Alan’s project was to improve the survival rate and make a viable turtle hatchery. The hatchery was an enclosure, surrounded by chicken wire, on top and sides, and a concrete base. The floor was filled with sand. Early, every morning, Alan and his local assistants would search the beaches, looking for any new deposits of turtle eggs. They would dig in the sand and collect the eggs. The eggs would then be moved to the hatchery, where they would be reburied in the sand, where they were given protected from predators, and allowed to hatch undisturbed. Later, after the eggs hatched, the young turtles would be kept in a trough of sea water for several weeks. Following that period, Alan would take the young turtles out in his outboard, and release them on the outside of the reef. Their survival rate was greatly increased and estimated at over 85 percent.
I remember Alan showing me the instinctiveness of the turtle hatchlings to crawl in the direction of the water. One time we deposited several soon-to-hatch turtle eggs on the back side of sand dunes. The new hatchlings would instinctively know which direction to go to reach the ocean, even though they had to travel uphill to crest the sand dune, to get to the beach. This was done without them having ever seen the ocean.

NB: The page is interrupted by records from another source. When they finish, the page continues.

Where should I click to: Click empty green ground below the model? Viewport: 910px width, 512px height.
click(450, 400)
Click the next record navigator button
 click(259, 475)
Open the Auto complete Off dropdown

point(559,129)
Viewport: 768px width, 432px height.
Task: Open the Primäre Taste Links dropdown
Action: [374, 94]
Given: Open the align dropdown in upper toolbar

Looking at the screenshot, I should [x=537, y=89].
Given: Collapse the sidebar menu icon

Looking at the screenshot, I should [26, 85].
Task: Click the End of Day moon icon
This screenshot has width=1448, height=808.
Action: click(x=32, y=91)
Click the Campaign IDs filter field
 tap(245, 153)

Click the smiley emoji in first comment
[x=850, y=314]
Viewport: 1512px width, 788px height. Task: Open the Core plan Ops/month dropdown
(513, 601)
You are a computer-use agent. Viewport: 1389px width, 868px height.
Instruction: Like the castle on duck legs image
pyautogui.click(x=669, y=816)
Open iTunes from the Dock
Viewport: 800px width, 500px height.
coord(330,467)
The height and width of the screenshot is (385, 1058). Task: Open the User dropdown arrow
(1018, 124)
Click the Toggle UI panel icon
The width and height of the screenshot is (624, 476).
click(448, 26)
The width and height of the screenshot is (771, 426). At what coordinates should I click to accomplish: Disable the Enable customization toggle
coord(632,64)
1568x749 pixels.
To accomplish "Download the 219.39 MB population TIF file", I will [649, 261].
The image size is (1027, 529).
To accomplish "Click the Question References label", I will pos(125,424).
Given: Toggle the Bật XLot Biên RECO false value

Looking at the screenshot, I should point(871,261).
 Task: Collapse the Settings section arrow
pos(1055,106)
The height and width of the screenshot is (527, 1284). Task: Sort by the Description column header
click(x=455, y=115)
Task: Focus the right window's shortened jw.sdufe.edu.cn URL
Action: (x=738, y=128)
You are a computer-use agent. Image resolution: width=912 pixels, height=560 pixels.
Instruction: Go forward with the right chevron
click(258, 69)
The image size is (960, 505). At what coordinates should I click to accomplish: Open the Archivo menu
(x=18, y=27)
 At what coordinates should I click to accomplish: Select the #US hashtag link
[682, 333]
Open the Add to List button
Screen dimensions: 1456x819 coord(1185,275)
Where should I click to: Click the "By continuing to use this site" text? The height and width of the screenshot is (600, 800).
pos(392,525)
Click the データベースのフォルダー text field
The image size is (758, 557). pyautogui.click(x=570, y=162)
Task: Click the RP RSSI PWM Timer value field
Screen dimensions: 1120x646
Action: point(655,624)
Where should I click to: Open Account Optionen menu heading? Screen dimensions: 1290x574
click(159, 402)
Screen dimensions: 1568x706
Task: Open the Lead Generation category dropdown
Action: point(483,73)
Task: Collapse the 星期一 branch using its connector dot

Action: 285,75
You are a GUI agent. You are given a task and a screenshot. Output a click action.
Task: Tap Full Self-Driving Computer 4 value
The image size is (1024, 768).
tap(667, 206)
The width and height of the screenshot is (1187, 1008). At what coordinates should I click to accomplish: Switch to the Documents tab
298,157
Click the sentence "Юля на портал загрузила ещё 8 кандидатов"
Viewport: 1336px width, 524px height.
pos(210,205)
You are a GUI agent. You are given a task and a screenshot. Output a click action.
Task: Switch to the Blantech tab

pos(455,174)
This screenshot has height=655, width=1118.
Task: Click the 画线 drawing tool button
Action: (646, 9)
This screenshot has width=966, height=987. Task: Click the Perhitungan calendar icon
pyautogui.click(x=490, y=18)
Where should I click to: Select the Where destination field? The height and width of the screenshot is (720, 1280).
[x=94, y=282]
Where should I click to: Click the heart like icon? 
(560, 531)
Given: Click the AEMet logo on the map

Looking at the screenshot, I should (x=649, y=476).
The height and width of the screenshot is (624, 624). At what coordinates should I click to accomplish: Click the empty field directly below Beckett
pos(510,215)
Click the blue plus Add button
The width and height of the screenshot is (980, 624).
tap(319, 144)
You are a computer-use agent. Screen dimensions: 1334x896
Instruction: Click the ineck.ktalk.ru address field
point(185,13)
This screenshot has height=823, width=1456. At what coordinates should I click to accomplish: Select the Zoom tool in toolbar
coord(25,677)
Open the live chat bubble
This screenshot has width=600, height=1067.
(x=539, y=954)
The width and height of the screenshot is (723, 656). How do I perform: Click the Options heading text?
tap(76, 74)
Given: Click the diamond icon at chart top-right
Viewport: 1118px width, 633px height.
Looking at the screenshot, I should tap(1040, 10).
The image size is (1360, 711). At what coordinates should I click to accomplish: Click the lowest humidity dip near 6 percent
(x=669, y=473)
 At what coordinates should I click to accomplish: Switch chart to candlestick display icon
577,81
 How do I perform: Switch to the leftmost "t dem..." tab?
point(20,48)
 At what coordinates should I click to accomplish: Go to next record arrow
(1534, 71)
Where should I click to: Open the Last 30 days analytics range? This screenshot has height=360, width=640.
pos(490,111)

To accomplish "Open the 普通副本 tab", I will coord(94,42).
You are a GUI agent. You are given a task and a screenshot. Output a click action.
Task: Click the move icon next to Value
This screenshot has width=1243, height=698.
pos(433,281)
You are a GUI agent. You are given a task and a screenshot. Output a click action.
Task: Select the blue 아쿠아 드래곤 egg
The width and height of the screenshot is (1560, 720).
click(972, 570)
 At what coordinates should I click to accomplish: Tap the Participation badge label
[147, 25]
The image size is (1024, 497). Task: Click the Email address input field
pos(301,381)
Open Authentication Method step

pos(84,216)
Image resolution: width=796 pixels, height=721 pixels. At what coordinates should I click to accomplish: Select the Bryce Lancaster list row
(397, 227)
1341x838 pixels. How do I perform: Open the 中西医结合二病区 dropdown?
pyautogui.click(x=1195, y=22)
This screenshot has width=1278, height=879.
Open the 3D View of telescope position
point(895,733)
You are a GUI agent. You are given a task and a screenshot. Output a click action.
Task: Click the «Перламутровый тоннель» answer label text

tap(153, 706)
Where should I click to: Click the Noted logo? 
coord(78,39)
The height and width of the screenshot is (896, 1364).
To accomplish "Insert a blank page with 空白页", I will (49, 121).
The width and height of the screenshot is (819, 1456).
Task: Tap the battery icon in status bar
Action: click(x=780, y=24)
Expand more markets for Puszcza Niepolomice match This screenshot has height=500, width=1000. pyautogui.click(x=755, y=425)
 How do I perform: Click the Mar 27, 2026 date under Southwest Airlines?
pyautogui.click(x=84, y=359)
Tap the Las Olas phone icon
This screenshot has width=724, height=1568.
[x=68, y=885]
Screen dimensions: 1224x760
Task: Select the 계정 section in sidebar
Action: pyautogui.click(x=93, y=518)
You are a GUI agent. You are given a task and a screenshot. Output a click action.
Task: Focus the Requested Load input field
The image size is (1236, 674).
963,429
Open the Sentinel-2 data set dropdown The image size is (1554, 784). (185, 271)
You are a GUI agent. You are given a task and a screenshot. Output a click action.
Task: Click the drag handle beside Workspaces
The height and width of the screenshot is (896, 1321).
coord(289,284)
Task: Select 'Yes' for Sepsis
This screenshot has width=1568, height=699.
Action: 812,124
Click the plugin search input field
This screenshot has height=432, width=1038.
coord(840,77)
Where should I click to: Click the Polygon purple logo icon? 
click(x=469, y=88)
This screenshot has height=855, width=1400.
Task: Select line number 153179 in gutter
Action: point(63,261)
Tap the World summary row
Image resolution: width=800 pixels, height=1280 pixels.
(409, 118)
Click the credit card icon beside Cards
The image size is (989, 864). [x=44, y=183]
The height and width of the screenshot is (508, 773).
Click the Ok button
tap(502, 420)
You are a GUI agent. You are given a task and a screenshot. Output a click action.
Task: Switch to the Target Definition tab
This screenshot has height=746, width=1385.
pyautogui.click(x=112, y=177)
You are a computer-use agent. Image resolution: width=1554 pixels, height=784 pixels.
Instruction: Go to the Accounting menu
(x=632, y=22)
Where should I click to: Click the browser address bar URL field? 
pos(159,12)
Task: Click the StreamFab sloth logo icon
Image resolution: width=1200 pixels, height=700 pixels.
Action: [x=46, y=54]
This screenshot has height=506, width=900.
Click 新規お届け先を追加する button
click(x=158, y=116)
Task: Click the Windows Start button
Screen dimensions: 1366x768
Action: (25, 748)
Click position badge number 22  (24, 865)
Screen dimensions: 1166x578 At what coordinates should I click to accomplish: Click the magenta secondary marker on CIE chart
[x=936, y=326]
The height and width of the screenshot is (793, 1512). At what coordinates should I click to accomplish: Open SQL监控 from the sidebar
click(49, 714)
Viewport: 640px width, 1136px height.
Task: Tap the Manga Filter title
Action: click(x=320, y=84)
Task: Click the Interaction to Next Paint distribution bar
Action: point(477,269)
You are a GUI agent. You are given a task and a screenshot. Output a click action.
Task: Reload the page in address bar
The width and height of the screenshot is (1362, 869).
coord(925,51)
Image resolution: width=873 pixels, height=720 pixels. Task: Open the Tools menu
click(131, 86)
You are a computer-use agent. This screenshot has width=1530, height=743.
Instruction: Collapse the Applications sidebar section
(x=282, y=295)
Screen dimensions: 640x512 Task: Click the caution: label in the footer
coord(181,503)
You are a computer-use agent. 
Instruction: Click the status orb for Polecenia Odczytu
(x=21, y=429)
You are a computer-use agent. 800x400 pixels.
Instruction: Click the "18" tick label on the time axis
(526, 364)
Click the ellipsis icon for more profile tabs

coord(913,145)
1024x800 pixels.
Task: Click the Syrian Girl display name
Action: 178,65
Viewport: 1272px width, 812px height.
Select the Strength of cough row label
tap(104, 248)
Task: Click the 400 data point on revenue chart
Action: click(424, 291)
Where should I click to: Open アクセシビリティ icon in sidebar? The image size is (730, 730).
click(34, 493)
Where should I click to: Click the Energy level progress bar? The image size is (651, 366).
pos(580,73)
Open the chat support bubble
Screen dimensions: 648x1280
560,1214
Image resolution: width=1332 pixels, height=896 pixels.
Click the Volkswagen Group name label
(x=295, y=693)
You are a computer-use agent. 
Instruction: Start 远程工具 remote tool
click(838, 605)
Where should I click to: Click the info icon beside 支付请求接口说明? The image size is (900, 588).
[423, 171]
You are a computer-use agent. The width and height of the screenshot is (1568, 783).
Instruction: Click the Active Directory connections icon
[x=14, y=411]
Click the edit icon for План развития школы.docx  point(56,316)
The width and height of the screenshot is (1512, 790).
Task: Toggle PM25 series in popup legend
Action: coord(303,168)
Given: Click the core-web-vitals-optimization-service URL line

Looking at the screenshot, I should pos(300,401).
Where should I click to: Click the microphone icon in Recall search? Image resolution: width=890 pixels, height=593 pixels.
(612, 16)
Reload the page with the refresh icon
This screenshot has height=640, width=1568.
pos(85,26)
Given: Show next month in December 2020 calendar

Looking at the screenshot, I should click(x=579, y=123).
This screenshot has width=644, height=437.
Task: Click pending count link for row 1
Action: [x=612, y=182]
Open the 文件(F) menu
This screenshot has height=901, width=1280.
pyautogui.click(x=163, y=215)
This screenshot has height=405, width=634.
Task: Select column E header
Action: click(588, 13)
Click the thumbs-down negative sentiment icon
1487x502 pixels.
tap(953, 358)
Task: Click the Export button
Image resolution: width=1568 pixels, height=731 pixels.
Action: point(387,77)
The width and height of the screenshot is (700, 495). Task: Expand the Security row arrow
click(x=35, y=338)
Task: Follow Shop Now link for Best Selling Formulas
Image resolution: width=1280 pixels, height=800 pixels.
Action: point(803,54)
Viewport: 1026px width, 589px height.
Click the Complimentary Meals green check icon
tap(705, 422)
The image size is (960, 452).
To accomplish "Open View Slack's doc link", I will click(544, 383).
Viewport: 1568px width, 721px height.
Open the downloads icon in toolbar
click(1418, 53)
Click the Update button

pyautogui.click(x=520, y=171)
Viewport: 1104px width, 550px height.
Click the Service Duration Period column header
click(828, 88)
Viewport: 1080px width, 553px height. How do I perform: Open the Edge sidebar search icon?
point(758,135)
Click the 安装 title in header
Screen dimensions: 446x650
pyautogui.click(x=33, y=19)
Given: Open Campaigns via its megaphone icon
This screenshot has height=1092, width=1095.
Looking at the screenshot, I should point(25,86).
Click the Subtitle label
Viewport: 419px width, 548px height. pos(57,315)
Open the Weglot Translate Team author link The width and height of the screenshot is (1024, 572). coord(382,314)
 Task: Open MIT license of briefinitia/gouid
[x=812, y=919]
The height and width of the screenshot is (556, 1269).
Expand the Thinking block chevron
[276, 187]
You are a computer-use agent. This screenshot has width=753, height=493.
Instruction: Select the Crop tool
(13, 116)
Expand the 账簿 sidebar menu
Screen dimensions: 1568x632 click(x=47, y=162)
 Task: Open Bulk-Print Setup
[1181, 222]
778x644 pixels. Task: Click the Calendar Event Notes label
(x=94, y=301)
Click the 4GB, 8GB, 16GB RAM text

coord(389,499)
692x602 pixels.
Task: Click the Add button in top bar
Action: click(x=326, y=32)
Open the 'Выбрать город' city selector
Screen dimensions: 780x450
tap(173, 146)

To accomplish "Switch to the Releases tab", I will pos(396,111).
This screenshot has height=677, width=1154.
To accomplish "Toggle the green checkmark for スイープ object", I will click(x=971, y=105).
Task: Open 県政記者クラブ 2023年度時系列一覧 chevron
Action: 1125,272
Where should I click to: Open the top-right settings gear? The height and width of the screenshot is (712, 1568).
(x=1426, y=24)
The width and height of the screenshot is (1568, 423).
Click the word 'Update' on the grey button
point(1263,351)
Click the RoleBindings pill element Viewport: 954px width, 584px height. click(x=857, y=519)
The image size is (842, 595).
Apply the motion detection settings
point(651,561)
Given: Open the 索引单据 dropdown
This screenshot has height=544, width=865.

I would typically go to Savai’i for one to two weeks at a time to work with the village fishing associations. On one occasion, I arranged with Alan for a group of volunteers, including myself, to go to Alepata to visit and make a weekend visit with him. We planned a beach barbecue and to go skin diving off the small islands offshore of Alepata, using the Fisheries Division boat. After having made the arrangements with the interested volunteers, I went to Savai’i on Monday. When I came back to Apia, the capital of Western Samoa, on Friday afternoon, my plan was to rendezvous with the other volunteers as planned and take a public bus and go to Alepata. However, when I arrived at the Fisheries Office, Bill Travis, my supervisor, told me that plans had changed. He was going to take the group of volunteers to Alepata in the Fisheries Department’s vehicle, and there was no room for me.
I believe it was late Sunday that Bill returned to Apia. The Volunteers who were on the weekend outing said Alan had been skin diving and was on the surface, when, all of a sudden, there was only a pool of blood on the surface where he had been. They had searched the area for Alan or any trace of him. Bill brought the volunteers back to Apia. He picked up our key fishermen, who were mostly Solomon Islanders, and our shark net, which I often used, and other supplies, and returned to Alepata, on the eastern tip of Upolu. I volunteered to go to help in the search, since I was an experienced swimmer and diver. Bill made the decision that he was not going to allow any PCV’s along or in the water during the search. His thoughts were of the effect it would have on the Fisheries programs if he were to loose a second Peace Corps Volunteer. The crew set out the shark net for several days, but to no avail. The stomachs were cut open of the sharks which were caught in the nets, but human remains were never found. We believed it was a tiger shark that attacked Alan. At the end of the fruitless search, Bill and the fisheries' crew returned to Apia.
I have always had a feeling of remorse in knowing that even though I was not on that fateful weekend outing, I was the one which originally planned the weekend outing.